+++ TEXTAUSZUG

Rom (taz) – Nur sehr langsam bewältigen die italienischen Ermittler das vorige Woche bei einem ehemaligen Geheimdienstgeneral beschlagnahmte Material, das neben allerlei Brisantem über Politmorde wie den am ehemaligen Ministerpräsidenten Aldo Moro vor allem Beweismaterial über den seit 15 Jahren ungeklärten Absturz eines Passagierflugzeuges über der Mittelmeerinsel Ustica enthält. Im Panzerschrank der Wohnung von Exgeneral Demetrio Cagliandro fand sich eine komplette Recherche über das Unglück, bei dem alle 81 Flugzeuginsassen umgekommen waren. Ergebnis: Zur Zeit des Absturzes hatte es einen Luftkampf zwischen US-amerikanischen und französischen Jagdflugzeugen auf der einen und lybischen Maschinen auf der anderen Seite gegeben. Dabei wurde die DC9 versehentlich von einer Rakete getroffen. Das Frappierende an dem Dossier: Es stammt aus dem Jahr 1984. Doch bis in die 90er Jahre hinein hatten Luftwaffe und Geheimdienste stets behauptet, die DC9 sei entweder wegen Materialermüdung oder aufgrund einer im Inneren stattgefundenen Bombenexplosion abgestürzt. Staatsanwälte, die sich seit Mitte der 80er Jahre an Ermittlungen gemacht hatten, und Journalisten, die bereits kurz nach dem Absturz Zweifel an den offiziellen Versionen angemeldet hatten, stießen an eine „Mauer aus Gummi“ (so der Titel eines über den Fall gedrehten Films). Monoton wiederholten die Behörden, zur Unglückszeit seien alle Flugzeuge am Boden, alle Raketen in den Hangars gewesen; Erkenntnisse über Manöver oder Flugbewegungen anderer Nationalität lägen nicht vor.

++++++

AUFGABEN:
**A.** Wie viele Flugzeuginsassen kamen laut dem Textauszug über den Ustica-Absturz bei dem Unglück ums Leben?
**B.** Schreib den Textauszug über den Ustica-Absturz bitte im gleichen Stil weiter, beginnend nach seinem letzten Satz.

+++ VORLIEGENDE EINTRÄGE

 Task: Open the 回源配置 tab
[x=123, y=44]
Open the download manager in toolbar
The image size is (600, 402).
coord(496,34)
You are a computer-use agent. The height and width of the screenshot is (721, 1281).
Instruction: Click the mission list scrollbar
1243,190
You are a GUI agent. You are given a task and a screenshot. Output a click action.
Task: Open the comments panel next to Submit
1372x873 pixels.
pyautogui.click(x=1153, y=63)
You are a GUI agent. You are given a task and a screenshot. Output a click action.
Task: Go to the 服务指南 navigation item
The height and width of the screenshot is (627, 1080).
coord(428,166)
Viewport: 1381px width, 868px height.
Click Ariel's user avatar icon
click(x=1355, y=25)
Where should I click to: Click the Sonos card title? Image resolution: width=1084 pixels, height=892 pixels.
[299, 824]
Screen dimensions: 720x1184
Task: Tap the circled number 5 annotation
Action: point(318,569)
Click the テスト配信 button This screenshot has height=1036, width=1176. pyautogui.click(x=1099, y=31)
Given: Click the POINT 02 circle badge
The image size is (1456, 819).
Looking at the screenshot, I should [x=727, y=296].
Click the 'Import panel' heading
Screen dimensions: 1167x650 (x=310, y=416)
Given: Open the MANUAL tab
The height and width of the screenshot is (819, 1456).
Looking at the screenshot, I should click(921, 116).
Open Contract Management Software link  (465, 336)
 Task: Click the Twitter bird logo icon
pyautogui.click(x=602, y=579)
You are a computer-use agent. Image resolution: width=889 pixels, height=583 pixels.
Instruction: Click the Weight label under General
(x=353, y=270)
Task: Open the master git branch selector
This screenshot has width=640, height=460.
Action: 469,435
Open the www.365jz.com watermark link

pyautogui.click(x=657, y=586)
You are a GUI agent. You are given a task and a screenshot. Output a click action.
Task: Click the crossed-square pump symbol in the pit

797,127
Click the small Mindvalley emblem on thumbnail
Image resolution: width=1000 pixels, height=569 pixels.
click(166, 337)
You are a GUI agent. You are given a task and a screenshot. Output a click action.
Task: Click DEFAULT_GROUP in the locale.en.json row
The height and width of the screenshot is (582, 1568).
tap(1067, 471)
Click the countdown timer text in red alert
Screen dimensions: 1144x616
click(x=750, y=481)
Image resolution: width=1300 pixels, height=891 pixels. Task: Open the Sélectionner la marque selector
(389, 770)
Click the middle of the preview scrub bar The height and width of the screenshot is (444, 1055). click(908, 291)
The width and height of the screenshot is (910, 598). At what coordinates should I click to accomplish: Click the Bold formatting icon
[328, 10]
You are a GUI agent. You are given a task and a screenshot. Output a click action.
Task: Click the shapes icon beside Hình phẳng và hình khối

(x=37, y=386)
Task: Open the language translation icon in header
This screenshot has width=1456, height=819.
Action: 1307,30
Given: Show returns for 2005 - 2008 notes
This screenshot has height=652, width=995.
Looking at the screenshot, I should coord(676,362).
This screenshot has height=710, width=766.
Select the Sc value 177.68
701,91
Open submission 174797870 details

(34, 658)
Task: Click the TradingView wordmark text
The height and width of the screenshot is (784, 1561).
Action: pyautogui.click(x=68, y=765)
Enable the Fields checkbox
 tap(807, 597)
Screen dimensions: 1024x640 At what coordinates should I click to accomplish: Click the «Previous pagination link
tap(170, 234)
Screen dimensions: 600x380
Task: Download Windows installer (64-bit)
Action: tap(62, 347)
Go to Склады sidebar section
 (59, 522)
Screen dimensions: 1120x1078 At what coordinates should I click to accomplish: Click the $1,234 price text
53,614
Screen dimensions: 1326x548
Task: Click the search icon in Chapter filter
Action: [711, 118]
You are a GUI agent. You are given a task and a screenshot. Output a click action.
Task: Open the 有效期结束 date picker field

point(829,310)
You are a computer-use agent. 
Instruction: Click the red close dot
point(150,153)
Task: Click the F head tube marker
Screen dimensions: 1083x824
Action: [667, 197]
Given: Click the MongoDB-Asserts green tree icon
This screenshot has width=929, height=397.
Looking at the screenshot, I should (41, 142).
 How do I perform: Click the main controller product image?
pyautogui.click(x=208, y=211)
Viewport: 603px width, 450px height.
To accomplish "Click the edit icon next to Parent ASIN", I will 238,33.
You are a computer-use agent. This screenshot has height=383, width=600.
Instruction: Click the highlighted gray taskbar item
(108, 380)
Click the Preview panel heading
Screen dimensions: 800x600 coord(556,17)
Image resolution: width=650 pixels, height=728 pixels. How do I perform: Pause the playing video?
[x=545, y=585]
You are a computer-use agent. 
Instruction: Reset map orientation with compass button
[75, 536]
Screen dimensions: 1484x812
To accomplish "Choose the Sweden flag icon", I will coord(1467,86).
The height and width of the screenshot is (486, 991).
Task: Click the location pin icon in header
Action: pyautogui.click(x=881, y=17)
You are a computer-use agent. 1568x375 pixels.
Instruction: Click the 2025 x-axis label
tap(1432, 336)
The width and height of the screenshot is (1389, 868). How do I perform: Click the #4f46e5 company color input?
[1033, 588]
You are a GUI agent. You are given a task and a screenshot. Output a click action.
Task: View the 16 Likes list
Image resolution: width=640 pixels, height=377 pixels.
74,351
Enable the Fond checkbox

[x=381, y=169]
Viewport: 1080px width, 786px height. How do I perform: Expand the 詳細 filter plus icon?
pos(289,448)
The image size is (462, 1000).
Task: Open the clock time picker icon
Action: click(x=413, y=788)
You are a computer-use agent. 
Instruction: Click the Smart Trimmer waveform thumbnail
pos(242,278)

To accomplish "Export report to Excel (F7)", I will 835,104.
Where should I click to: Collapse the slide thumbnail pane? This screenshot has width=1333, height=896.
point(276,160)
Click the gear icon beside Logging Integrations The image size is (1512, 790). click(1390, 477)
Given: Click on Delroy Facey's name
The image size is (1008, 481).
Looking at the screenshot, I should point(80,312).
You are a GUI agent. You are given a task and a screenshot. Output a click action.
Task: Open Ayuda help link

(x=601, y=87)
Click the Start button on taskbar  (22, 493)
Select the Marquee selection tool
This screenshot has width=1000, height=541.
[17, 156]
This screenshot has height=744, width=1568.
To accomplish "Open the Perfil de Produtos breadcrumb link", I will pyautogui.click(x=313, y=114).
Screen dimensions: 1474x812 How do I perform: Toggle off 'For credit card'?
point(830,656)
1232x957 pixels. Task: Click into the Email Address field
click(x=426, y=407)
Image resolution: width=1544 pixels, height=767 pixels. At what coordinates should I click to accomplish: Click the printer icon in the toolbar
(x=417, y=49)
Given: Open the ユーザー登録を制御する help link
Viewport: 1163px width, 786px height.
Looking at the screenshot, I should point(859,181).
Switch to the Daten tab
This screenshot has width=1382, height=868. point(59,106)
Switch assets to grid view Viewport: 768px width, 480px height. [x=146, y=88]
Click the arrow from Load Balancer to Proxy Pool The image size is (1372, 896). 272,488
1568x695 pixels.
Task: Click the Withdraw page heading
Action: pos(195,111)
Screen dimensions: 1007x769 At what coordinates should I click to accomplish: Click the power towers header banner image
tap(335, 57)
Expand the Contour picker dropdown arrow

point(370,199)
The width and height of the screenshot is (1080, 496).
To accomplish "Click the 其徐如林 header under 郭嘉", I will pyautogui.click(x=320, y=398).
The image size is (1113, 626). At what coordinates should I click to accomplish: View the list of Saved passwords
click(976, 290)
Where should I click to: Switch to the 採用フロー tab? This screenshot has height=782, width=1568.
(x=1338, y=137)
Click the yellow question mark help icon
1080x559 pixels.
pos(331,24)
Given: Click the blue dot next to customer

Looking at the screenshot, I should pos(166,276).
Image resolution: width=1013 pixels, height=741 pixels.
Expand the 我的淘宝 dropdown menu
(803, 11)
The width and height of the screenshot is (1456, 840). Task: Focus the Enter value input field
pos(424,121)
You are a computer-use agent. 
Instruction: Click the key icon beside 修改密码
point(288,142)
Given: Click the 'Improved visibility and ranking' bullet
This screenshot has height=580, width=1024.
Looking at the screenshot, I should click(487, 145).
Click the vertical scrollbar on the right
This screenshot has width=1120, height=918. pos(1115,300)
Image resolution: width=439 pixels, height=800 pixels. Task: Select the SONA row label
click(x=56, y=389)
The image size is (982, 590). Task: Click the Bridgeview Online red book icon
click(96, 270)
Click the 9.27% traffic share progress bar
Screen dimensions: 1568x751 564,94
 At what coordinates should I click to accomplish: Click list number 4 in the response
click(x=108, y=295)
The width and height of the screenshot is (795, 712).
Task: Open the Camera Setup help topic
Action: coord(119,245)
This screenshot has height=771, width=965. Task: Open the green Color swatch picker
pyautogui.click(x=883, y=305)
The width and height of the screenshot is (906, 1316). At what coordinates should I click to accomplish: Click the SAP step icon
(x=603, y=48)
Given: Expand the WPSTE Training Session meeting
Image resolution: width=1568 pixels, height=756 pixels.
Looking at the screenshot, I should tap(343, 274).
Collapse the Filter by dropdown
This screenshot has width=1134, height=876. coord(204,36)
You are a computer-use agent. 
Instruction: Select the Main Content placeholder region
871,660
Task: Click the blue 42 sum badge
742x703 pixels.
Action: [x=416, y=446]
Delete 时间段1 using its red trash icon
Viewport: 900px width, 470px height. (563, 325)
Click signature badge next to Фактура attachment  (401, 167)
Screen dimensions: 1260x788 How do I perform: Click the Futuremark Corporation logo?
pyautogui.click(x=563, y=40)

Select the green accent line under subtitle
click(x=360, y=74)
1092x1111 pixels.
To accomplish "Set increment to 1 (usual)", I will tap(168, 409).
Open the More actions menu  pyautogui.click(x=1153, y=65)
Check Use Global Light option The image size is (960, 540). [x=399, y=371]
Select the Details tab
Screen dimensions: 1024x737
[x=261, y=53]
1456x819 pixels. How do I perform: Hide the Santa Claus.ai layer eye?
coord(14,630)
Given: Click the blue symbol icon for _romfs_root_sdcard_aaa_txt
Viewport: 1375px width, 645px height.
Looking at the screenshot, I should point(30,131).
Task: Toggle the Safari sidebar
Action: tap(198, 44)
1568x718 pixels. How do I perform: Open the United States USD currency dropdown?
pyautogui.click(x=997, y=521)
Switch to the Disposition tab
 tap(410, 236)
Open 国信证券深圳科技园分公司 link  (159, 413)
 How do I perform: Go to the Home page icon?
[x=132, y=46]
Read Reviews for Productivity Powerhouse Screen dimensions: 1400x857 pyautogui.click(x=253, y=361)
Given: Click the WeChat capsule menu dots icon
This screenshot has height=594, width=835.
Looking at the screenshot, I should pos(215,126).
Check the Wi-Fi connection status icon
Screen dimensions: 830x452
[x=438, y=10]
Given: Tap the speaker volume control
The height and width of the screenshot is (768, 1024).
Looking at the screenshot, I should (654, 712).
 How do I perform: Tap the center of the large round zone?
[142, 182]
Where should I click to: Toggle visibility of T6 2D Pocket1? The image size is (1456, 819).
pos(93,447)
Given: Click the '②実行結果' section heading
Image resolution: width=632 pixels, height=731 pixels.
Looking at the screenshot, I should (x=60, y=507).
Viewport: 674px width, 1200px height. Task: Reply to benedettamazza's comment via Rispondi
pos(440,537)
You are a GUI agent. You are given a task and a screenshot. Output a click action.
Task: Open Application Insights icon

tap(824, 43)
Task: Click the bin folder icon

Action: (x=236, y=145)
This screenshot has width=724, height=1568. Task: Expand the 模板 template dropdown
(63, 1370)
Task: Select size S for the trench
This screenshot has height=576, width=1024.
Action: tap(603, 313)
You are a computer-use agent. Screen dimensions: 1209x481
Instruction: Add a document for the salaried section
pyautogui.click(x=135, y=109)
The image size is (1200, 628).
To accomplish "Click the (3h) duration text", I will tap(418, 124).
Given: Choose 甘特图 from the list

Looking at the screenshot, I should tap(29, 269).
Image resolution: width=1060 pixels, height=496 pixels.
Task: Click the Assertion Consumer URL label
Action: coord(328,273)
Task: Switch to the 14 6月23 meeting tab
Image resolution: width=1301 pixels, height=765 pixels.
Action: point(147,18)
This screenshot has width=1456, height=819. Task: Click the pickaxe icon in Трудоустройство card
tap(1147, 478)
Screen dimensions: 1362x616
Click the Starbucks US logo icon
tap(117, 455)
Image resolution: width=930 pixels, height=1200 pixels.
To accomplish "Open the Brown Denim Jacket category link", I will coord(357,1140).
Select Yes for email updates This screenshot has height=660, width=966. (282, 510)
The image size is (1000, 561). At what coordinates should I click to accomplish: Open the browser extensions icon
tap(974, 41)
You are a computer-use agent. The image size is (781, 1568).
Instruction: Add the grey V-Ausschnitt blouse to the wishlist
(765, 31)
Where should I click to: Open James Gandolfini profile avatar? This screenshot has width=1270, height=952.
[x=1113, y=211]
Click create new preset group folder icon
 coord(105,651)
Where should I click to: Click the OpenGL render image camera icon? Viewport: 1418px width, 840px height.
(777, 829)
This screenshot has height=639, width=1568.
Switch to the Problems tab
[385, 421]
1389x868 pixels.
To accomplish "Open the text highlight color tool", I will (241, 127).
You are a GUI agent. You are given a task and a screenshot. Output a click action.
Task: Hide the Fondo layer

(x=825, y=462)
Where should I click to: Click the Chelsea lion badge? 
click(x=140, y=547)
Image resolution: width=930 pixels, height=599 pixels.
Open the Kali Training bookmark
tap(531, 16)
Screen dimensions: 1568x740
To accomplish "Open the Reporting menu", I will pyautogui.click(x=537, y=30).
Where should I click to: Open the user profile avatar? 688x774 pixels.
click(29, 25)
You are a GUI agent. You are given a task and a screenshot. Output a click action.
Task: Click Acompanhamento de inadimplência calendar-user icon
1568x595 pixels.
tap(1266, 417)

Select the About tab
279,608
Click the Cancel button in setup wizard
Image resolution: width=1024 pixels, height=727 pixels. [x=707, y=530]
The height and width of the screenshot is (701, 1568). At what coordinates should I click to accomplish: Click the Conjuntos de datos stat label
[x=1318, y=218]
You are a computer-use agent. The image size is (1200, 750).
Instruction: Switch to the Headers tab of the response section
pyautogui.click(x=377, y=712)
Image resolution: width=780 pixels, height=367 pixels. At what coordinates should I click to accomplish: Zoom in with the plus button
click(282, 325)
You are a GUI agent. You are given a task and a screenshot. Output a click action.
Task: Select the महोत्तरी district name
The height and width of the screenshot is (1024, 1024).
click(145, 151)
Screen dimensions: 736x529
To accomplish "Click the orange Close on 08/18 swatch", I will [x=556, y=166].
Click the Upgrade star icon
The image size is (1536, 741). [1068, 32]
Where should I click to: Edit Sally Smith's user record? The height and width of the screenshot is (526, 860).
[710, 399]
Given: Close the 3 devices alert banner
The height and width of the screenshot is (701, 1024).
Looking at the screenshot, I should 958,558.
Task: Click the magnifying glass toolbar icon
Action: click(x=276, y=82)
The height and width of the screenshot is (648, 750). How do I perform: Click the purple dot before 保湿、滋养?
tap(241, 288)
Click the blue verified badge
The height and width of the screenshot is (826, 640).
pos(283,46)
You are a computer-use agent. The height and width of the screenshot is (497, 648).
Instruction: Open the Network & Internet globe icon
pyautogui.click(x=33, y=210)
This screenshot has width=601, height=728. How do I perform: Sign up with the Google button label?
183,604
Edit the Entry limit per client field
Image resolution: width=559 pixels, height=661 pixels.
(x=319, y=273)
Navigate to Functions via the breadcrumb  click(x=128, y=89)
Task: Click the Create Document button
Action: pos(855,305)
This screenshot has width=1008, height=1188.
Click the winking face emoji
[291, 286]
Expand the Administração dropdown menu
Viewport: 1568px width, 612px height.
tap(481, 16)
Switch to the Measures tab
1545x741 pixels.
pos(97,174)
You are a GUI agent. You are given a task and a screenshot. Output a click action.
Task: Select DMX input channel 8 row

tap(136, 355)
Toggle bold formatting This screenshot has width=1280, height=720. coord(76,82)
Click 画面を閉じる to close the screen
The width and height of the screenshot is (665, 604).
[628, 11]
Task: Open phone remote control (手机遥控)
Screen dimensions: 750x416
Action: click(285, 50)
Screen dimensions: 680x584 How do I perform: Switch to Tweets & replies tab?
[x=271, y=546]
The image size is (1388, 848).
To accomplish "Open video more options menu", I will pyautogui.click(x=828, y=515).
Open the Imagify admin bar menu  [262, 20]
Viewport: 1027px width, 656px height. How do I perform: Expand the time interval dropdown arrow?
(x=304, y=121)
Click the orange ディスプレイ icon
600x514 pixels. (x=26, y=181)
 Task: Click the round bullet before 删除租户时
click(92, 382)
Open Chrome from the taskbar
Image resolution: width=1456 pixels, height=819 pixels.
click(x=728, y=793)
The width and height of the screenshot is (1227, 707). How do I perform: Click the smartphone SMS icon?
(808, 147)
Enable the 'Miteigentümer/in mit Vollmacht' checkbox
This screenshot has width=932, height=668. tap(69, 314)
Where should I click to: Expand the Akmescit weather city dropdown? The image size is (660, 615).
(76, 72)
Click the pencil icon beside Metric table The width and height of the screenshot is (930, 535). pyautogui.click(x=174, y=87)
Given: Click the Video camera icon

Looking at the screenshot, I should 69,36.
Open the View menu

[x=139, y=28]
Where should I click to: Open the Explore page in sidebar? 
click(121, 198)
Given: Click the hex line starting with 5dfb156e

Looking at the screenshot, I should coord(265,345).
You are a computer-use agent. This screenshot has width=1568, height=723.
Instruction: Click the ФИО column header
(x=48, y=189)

++++++

LÖSUNGEN:
**A.** Alle 81 Flugzeuginsassen kamen ums Leben.

**B.**
Das Dossier wird auch Politiker in Bedrängnis bringen, vor allem den damals amtierenden Regierungschef Francesco Cossiga, der bisher immer behauptet hatte, er sei allenfalls hinters Licht geführt worden. Ihm weisen die Dokumente nach, daß er nicht nur vom Unglückstag an die Wahrheit gewußt hatte, sondern daß er selbst die Anordnung zur Vernebelung gegeben hat.

In Bewegung war der Fall schon in den vergangenen Woche gekommen: Im November hatte Ministerpräsident Lamberto Dini völlig überraschend verfügt, daß die bisher stets als militärisches Geheimnis gehüteten Radaraufzeichnungen und Protokolle über Flugbewegungen der Luftwaffe offengelegt werden, indem der Ermittlungsführer Staatsanwalt Rosario Priore den Dechiffrierschlüssel dazu erhält. Daraus hatte sich ergeben, daß für den Abschuß aller Wahrscheinlichkeit nur ein französischer Jäger in Frage kommt. Er hatte auf eine lybische Maschine gezielt, in der Staatschef Muammar al-Gaddafi sitzen sollte. Doch die auf Wärmesignale reagierende Rakete hatte die DC9 anvisiert und getroffen.

Priore hatte daher eine Anzahl Radarlotsen aus jener Unglücksnacht zum Verhör bestellt – einer davon wurde kurz vor dem Vorladetermin erhängt aufgefunden, angeblich Selbstmord. Ein Schicksal, das bereits früher ein Kollege vom ihm erlitten hatte: 1987 fand man den Mann, der nach Auskunft seiner Familie unmittelbar nach der Unglücksnacht von einem „beinahe ausgebrochenen Krieg“ gesprochen hatte, an einem Baum hängend – angeblich ebenfalls Selbstmord. Und noch weitere zehn Zeugen kamen allesamt kurz nach Aussagen, die der offiziellen Version widersprachen, oder vor Verhörterminen auf unnatürliche Weise ums Leben, manche durch Unfall oder medizinisch nicht erklärbare Infarkte. Zwei nachweislich zur Flugzeit der DC9 in der Luft befindliche Abfangpiloten kamen 1988 bei dem bis heute nicht geklärten Zusammenstoß der Kunstflugstaffel „Frecce tricolori“ über dem deutschen Militärflughafen Ramstein ums Leben. Das Unglück forderte 70 Menschenleben.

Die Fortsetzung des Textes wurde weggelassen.